# [ASSIGNMENT]
Only the number is wanted: how many lines below contain "Given"?

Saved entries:
►

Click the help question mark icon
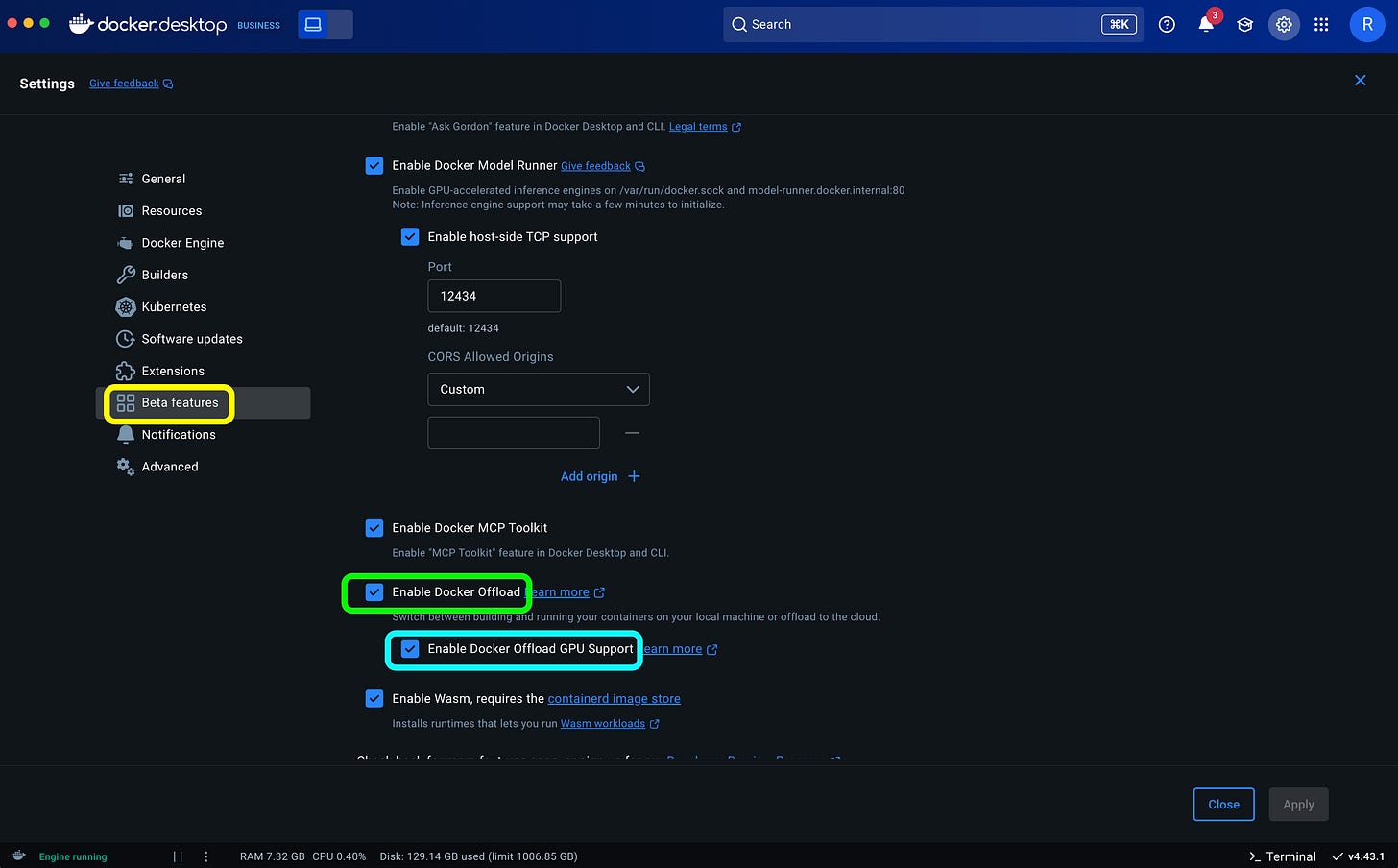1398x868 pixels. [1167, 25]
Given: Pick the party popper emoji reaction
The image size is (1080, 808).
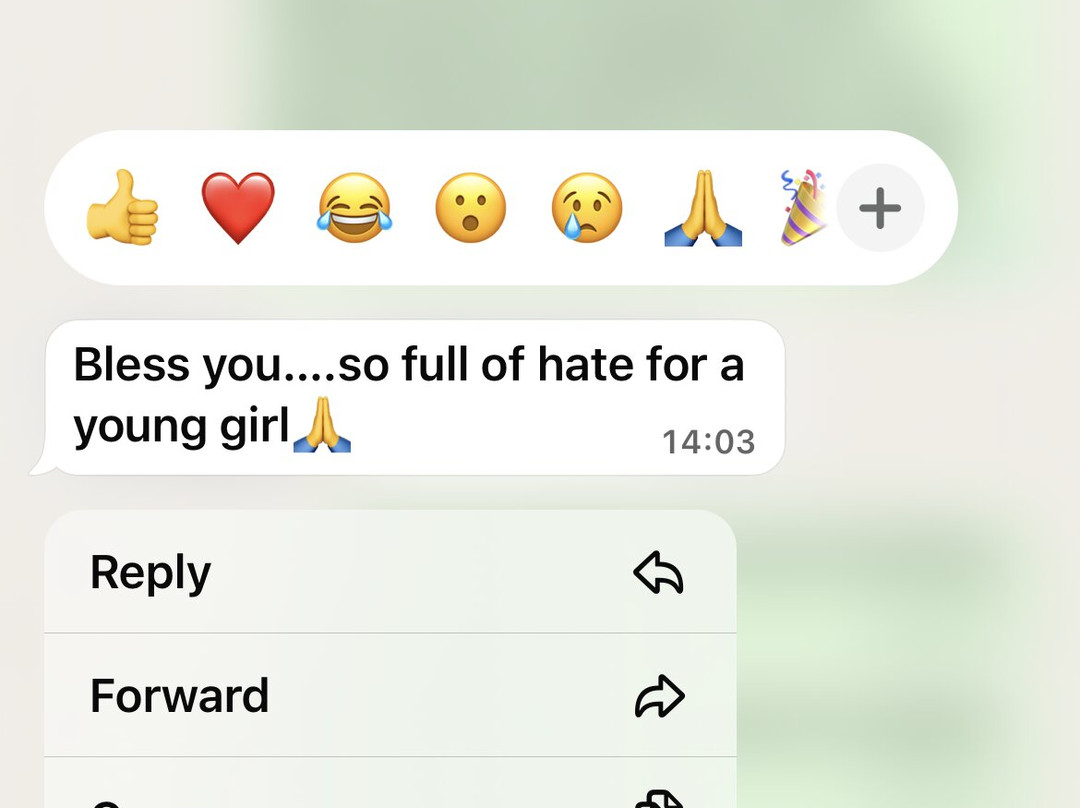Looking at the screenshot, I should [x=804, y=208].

◄
►

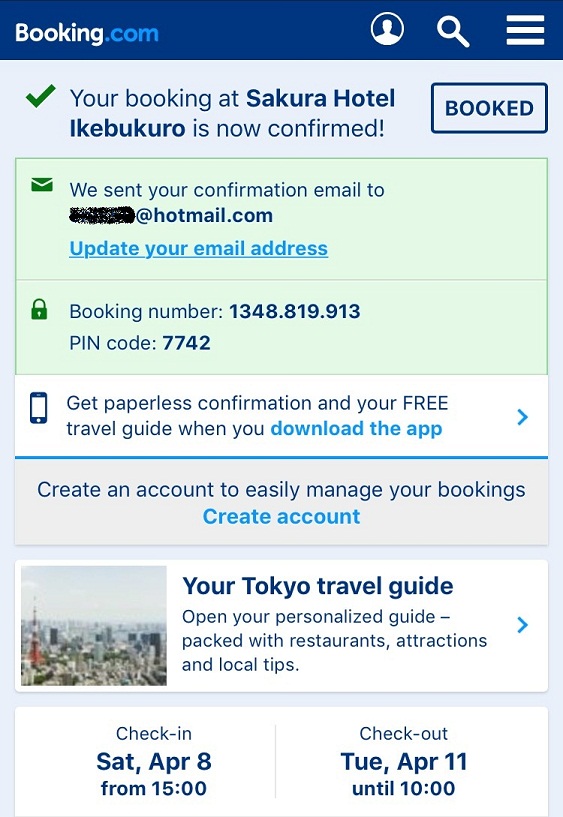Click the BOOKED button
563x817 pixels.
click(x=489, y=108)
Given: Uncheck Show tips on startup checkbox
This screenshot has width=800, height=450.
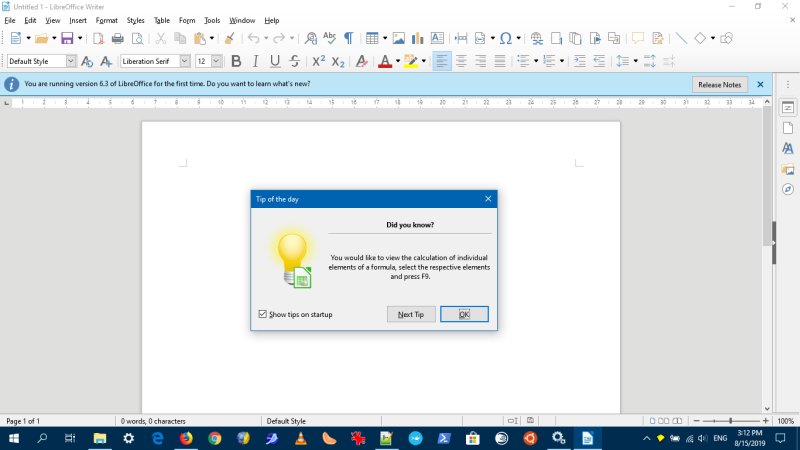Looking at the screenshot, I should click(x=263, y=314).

◄

# [FINISHED TASK]
2